What to work on
Your answer must match, word for word, the lines from the one holding "Instruction: Close the" through the final line below, with pictures excluded.

------

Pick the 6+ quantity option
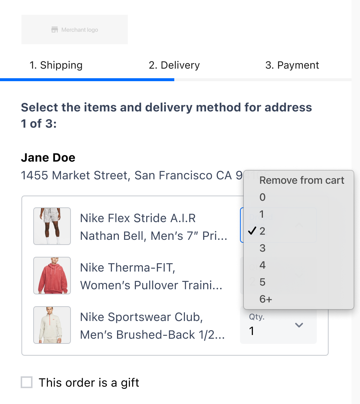360x404 pixels. point(266,299)
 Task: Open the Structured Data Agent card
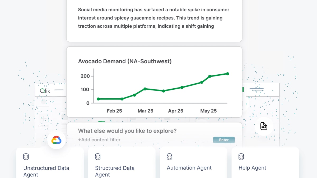(122, 162)
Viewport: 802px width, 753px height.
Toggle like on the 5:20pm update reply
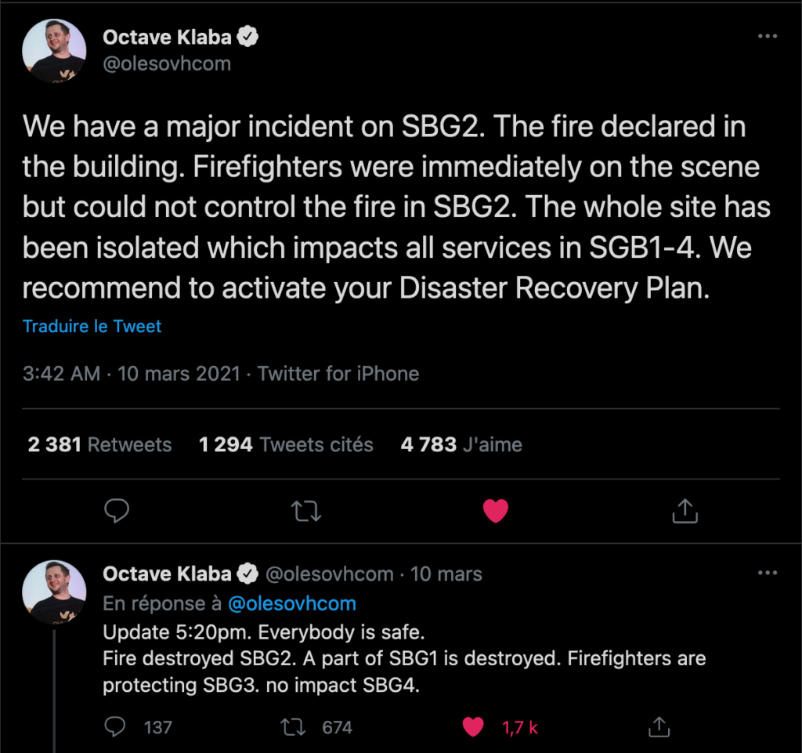pyautogui.click(x=473, y=727)

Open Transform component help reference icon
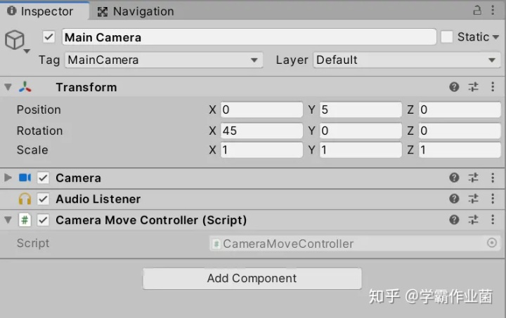point(454,86)
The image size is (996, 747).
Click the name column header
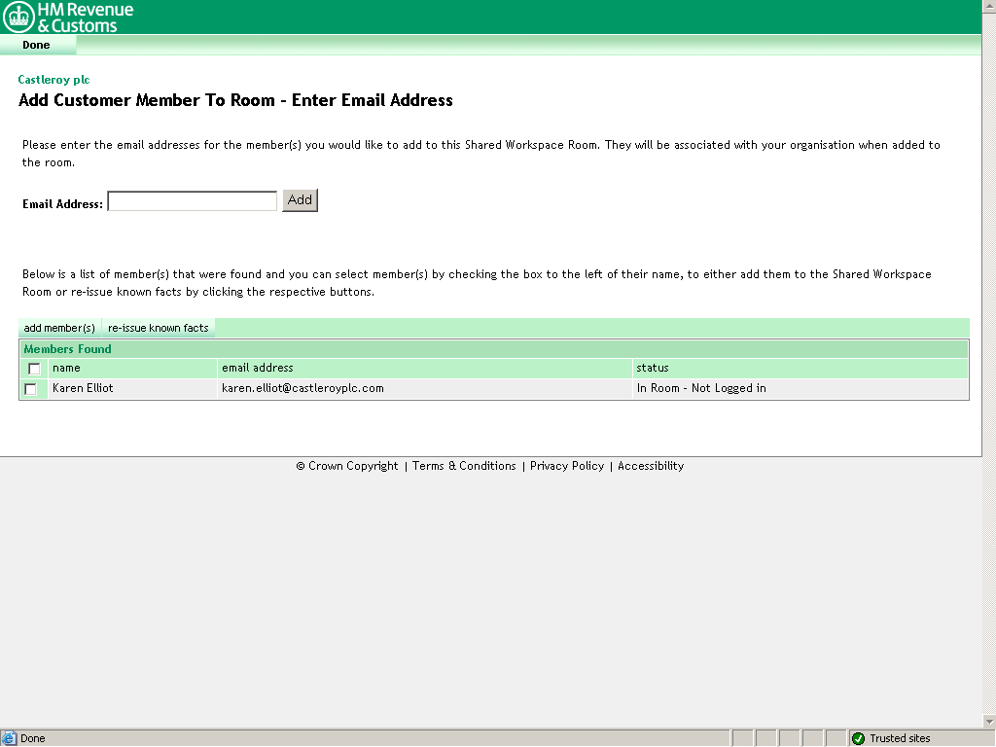tap(66, 368)
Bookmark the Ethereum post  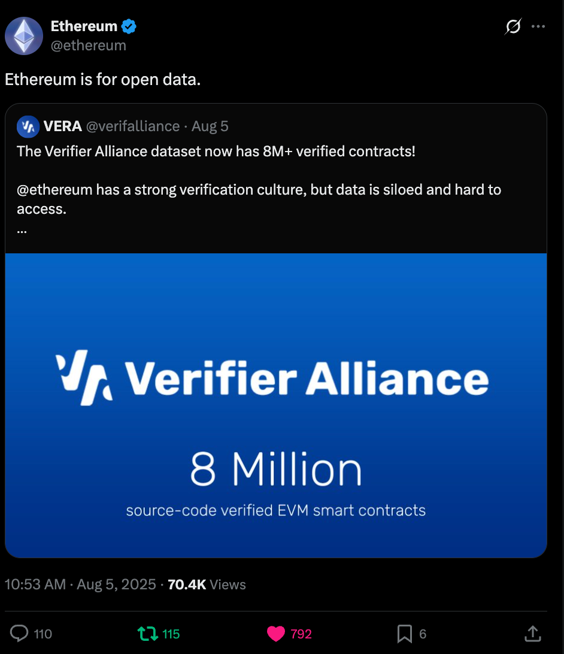click(405, 633)
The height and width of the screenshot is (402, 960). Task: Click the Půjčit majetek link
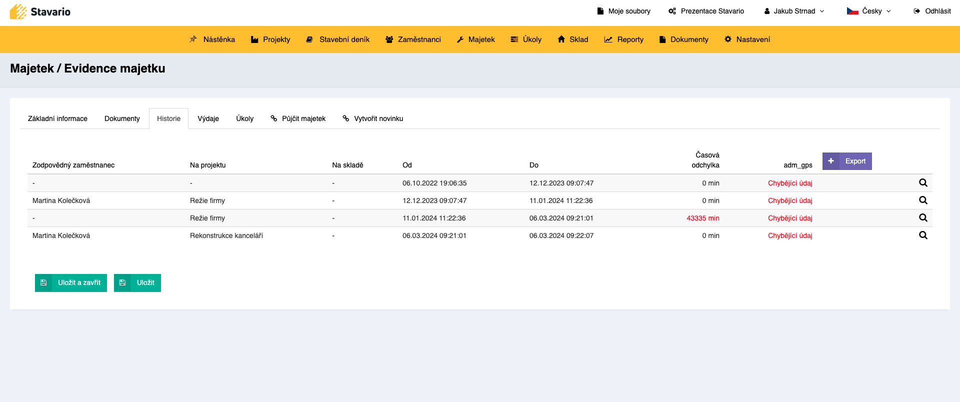coord(298,119)
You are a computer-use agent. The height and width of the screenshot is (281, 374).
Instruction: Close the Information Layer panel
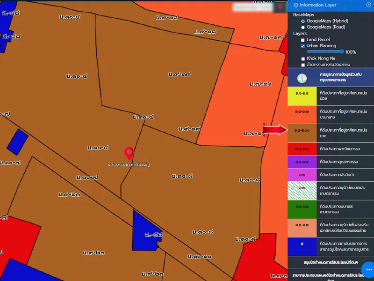368,5
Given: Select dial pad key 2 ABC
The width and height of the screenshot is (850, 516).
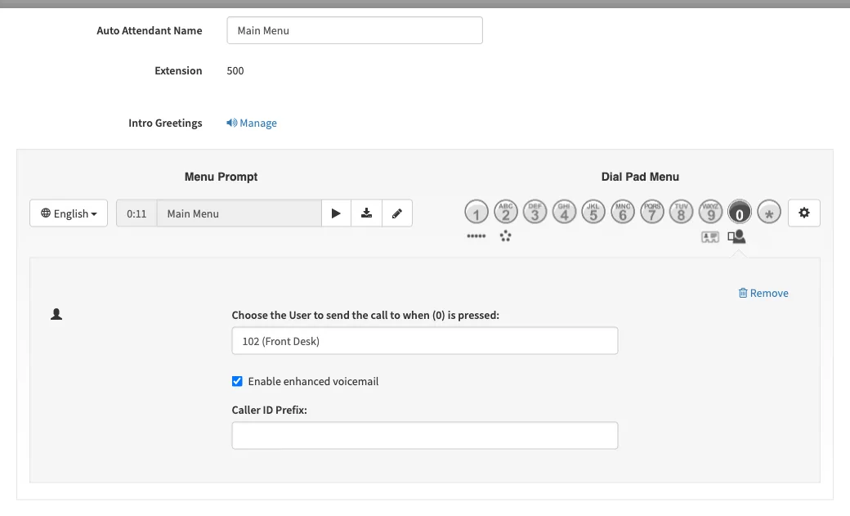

------

Exercise solution
Instruction: Close the Information Layer panel
368,5
Given: Select dial pad key 2 ABC
The width and height of the screenshot is (850, 516).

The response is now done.